Lemmy as a project has suffered all month because Lemmy.ml has not been sharing critical logs from Nginx and Lemmy's code logging itself

Lemmy.ml front page has been full of nginx errors, 500, 502, etc. And 404 errors coming from Lemmy.

Every new Lemmy install begins with no votes, comments, postings, users to test against. So the problems related to performance, scaling, error handling, stability under user load can not easily be matched given that we can not download the established content of communities.
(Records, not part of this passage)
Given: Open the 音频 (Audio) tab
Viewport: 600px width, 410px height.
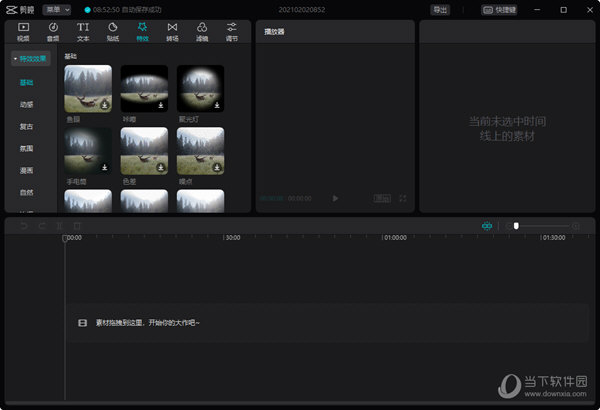Looking at the screenshot, I should point(52,30).
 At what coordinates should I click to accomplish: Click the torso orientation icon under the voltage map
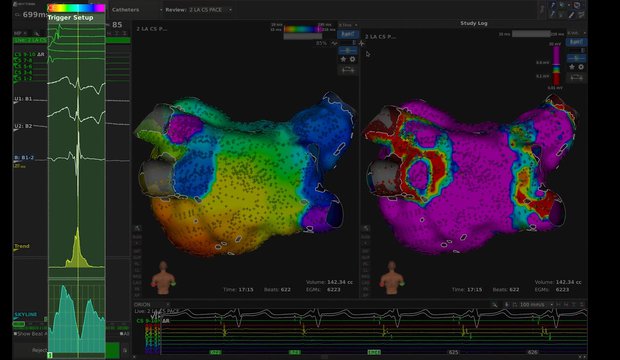[x=391, y=277]
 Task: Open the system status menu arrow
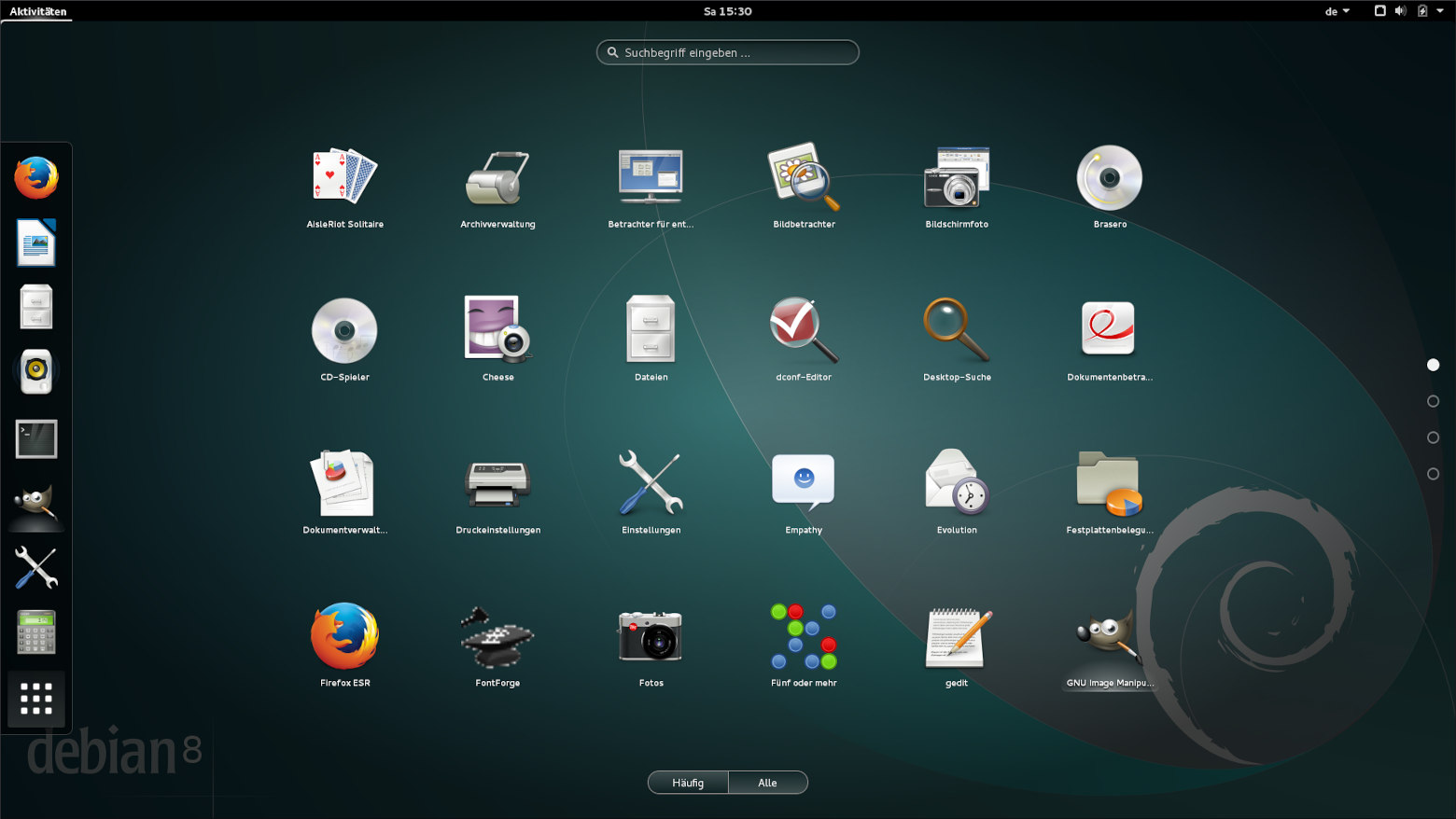pyautogui.click(x=1440, y=11)
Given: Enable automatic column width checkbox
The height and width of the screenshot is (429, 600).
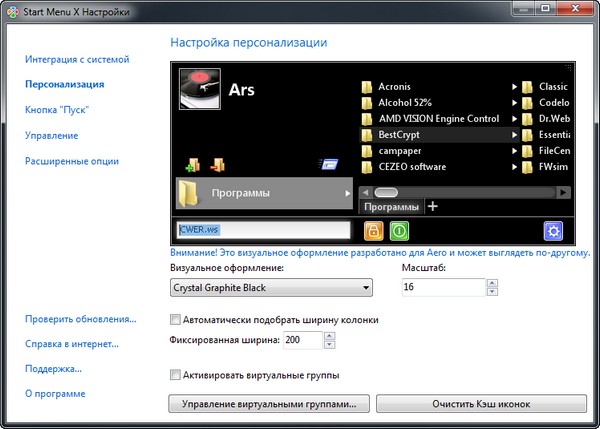Looking at the screenshot, I should pyautogui.click(x=177, y=320).
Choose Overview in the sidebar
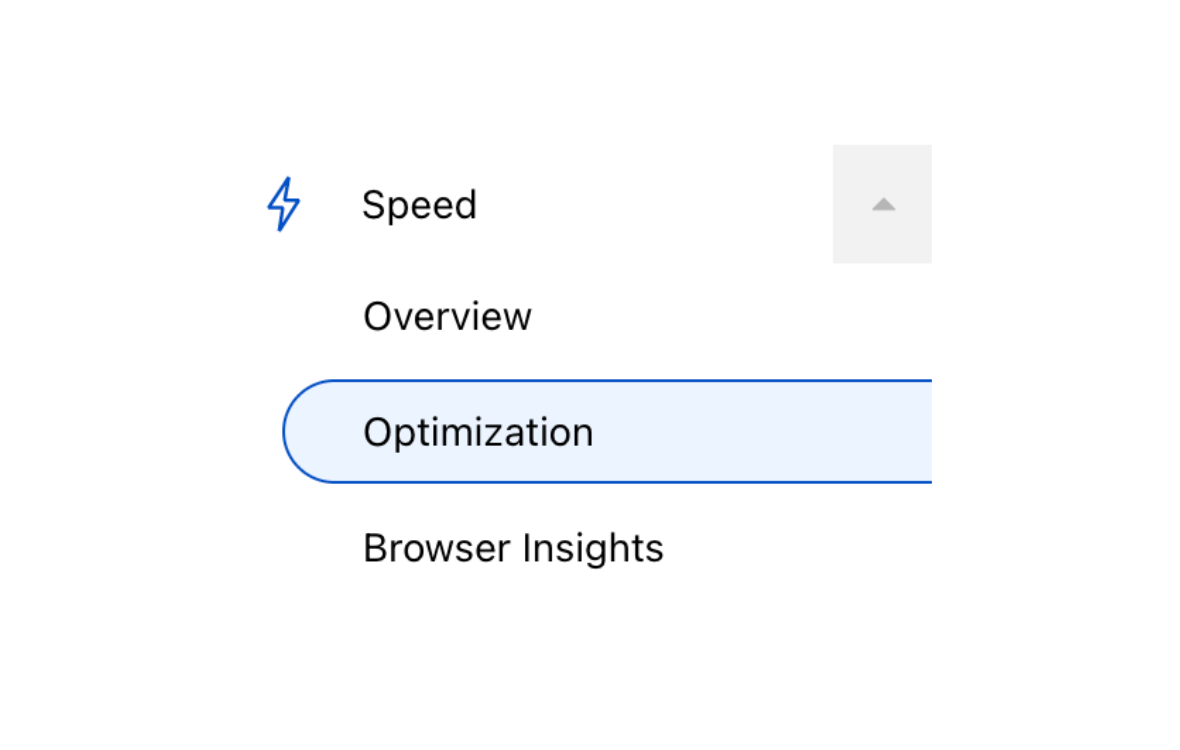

Either the developers have an attitude that the logs are of low quality and not useful for identifying problems in the code and design, or the importance of getting these logs in front of the technical community and trying to identify the underlying patterns of faults is being given too low of a priority.

It's also important to make each log of failures identifiable to where in the code this specific timeout, crash, exception, resource limit is encountered. Users and operations personnel reporting generic messages that are non-unique only slow down server operators, programmers, database experts, etc.

There are also a number of problems testing federation given the nature of multiple servers involved and trying not to bring down servers in front of end-users. It's absolutely critical that failures for servers to federate data be taken seriously and attempts to enhance logging activities and triangulate causes of why peer instances have missing data be track down to protocol design issues, code failures, network failures, etc. Major Lemmy sites doing large amounts of data replication are an extremely valuable source of data about errors and performance. Please, for the love of god, share these logs and let us look for the underlying causes in hard to reproduce crashes and failures!

I really hope internal logging and details of the inner workings of the biggest Lemmy instances is shared more openly with more eyes on how to keep scaling the applications as the number of posts, messages, likes and votes continue to grow each and every day. Thank you.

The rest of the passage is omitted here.